And yet Daniel Craig gives him the desk job.
On the other hand, Barack Obama has spent his entire adult life chit-chatting with “community organizers” and campus lefties – and he’s the last action hero? It’s true he’s offered “to quite literally look the enemy in the eye” without preconditions. But, given that he looked the Reverend Jeremiah Wright in the eye for 20 years and failed to notice he was an ugly neo-segregationist race-baiter peddling insane conspiracy theories, and that he looked William Ayers in the eye for almost as long and failed to notice he was an unrepentant terrorist, and that he looked Tony Rezko in the eye for an extremely beneficial real estate deal and failed to notice he was already being mentioned in the Chicago papers for various unsavory activities, I’m not sure Senator Obama is the go-to guy for in-the-field intelligence work.
As for his plan to fly to Tehran to “go toe-to-toe” with President Ahmadinejad, one can’t but feel that 007’s famous exchange with Goldfinger pretty much sums up the cross-purposes:
'Do you expect me to talk?'
'No, Mr Bond. I expect you to die.'
Barack Obama expects to talk and talk and talk, while our enemies expect the west to die. I’m not sure Chat Another Day is a recipe for a satisfying Bond movie.
Yet Mr Craig gets to the heart of the conservative crisis at the end of this dispiriting election season.
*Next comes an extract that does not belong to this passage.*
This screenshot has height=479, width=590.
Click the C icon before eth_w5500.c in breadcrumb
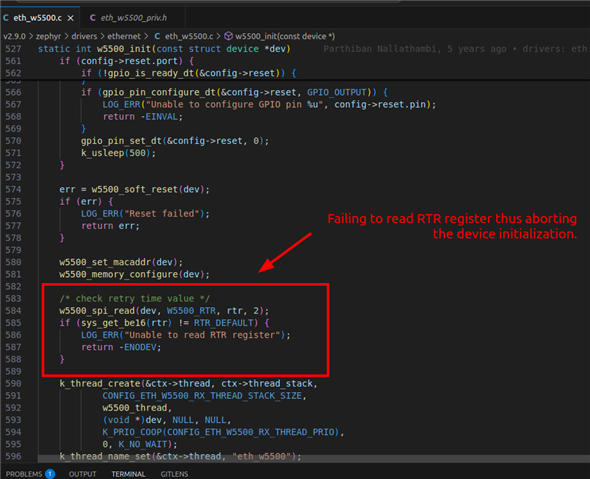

I’m sure the Bond star disagrees with John McCain on a zillion things – although, come to think of it, he’d be hard put to disagree with him more than I do, on campaign finance reform, illegal immigration, government mortgage bailouts, etc. Still, political dispositions aside, it surely shouldn’t be so difficult to see in the old, cranky, physically awkward survivor an heroic narrative, a sense of honor and sacrifice and personal courage – the qualities that animate great storytelling across the ages.
But no: the passive campus yakker for Bond, the naval pilot POW for desk-jockey. That’s it in a nutshell: Culture-wise, conservatives are only up for the supporting role.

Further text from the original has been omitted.